Post by Krish Subramanian
Co-Founder & CEO at Chargebee
12 days into this new year, it’s officially RKO season in SaaS. Ours takes place this week across multiple cities around the world. While we lay out 2026 targets, introduce systems for better alignment, and rally around a unified aim building on an excellent 2025, there’s something crucial we ought to be thinking about. Tailwinds. And the behaviours they beget. This is unarguably the best time to be building in many categories including ours. In some sense, much of our foundational work at Chargebee over the past decade has culminated towards serving the AI-driven, relentlessly expanding centrality of billing workflows. Not a day passes, when the importance of figuring monetization isn’t brought up by people from different functions, teams of different sizes, and companies representing different verticals. As a founder/CEO, the potential ahead of us enthrals me. As a builder, I’ve rarely felt the same sense of wonder around the everywhereness of the problem statement and what we can solve for our amazing customers.
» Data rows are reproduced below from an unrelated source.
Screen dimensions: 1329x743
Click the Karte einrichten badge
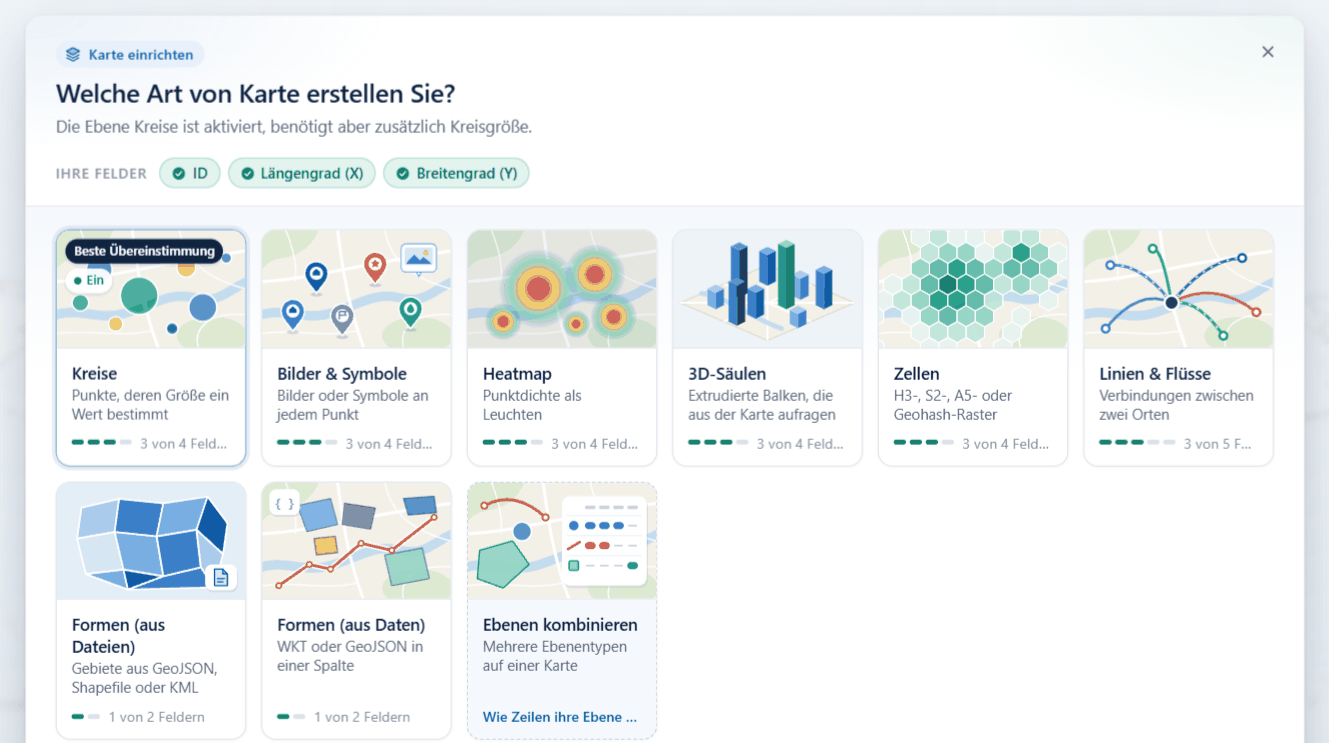click(130, 54)
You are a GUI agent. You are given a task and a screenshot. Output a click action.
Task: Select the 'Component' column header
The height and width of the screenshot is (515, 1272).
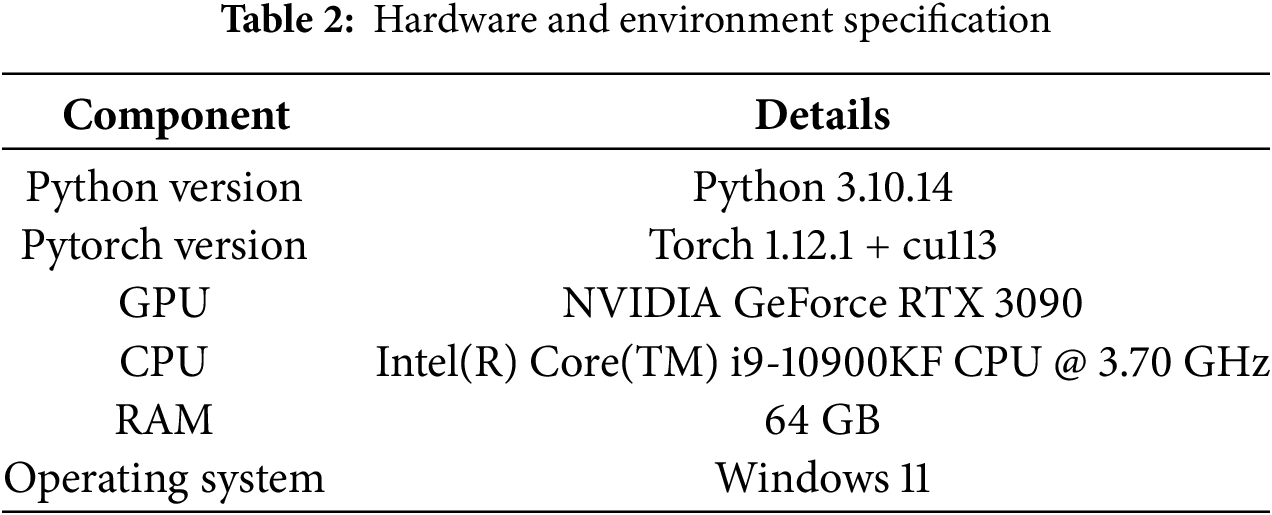176,116
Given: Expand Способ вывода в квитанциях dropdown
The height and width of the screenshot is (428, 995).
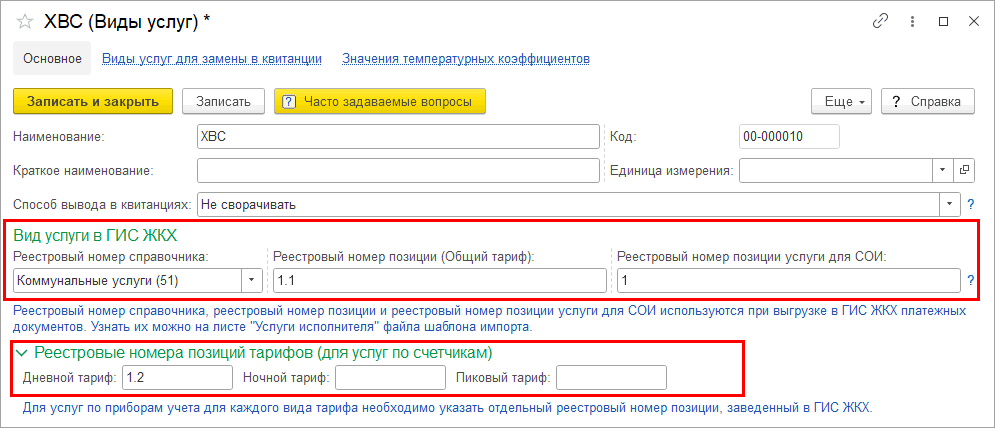Looking at the screenshot, I should coord(949,205).
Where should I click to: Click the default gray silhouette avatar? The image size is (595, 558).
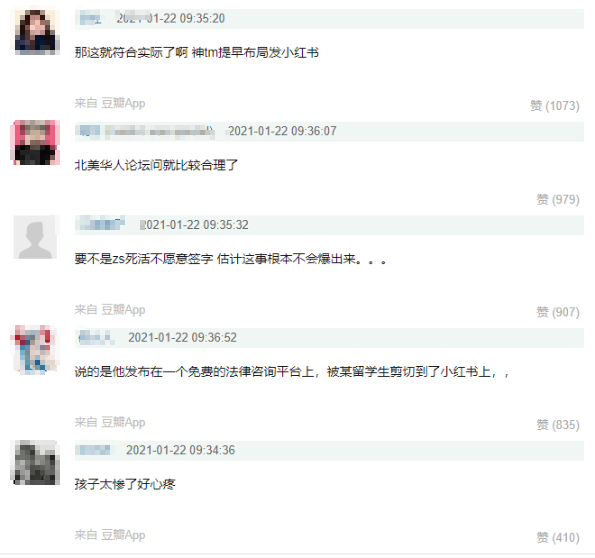tap(35, 237)
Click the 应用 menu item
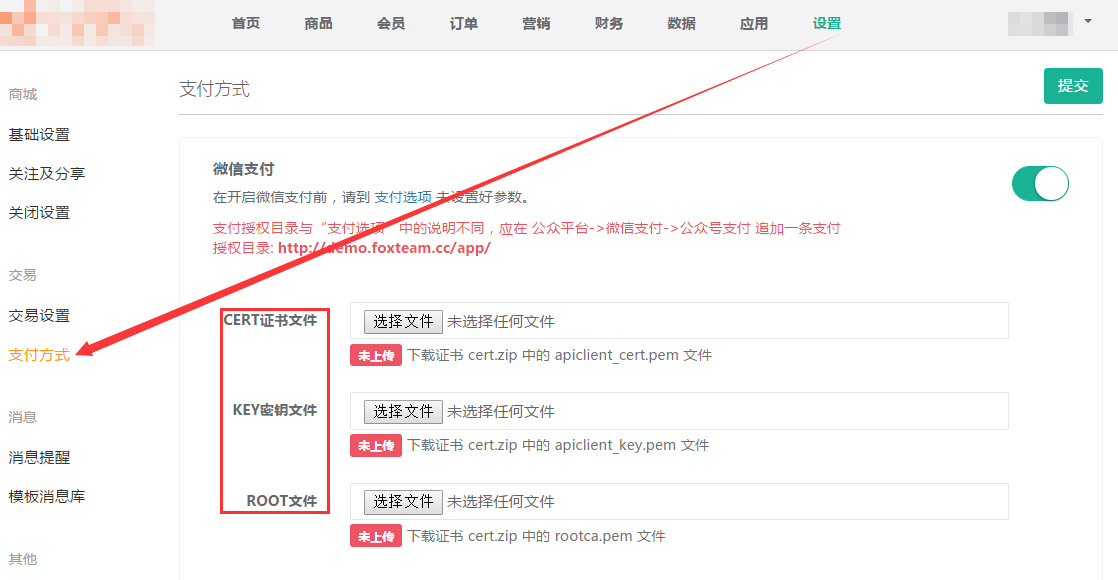The image size is (1118, 580). [754, 23]
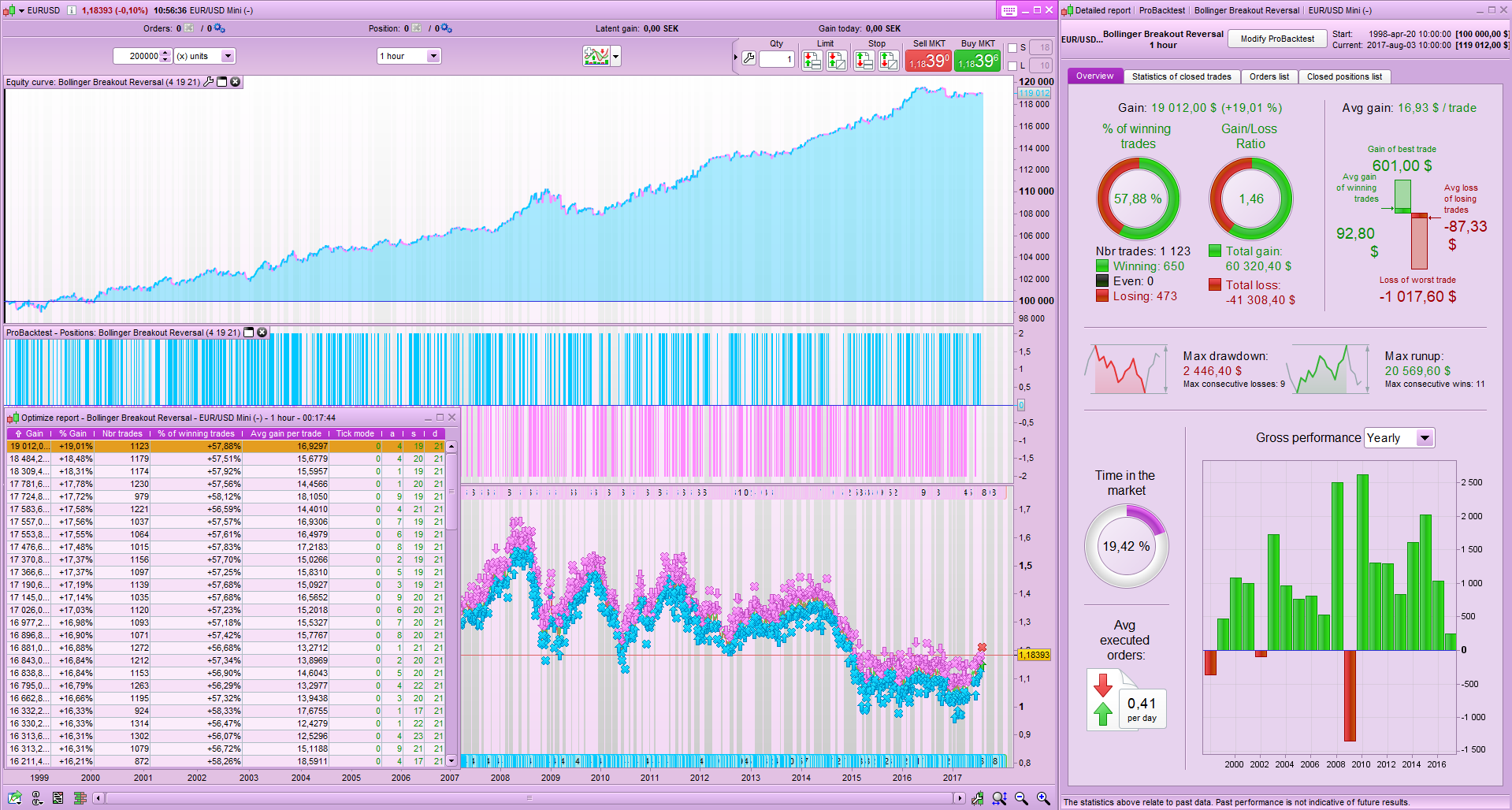Click the zoom in magnifier icon
Screen dimensions: 1512x810
tap(1043, 798)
But as I’d written a few months ago, “growth, as is its blinding nature, papers over everything. It doesn’t just blanket the smaller, troubling symptoms. Even structural, org-wide issues can go unaddressed (or rather, completely ignored).” I want this time of great possibility to also be one of great clarity. We need to think harder about the up-levelled operating defaults our work requires today instead of just adapting past templates. We need to ship nimbly, continuously, and audaciously to learn from customer teams building at the frontier. I’ll wrap up with another long-standing RKO feature: invoking a sports analogy. Not drawn from cricket (a favourite of mine), nor basketball/baseball (sorry, Brian and Guy), but the most distilled of disciplines: running. Nicholas Thompson, The Atlantic’s CEO — and, as I recently learned, a lifelong runner — wrote about a beautiful lesson he learned from his father: “There’s wind at your back that’s hard to feel. Don’t let yourself get soft. Because then you won’t be ready when the wind is in your face - - - as it almost certainly will be soon.”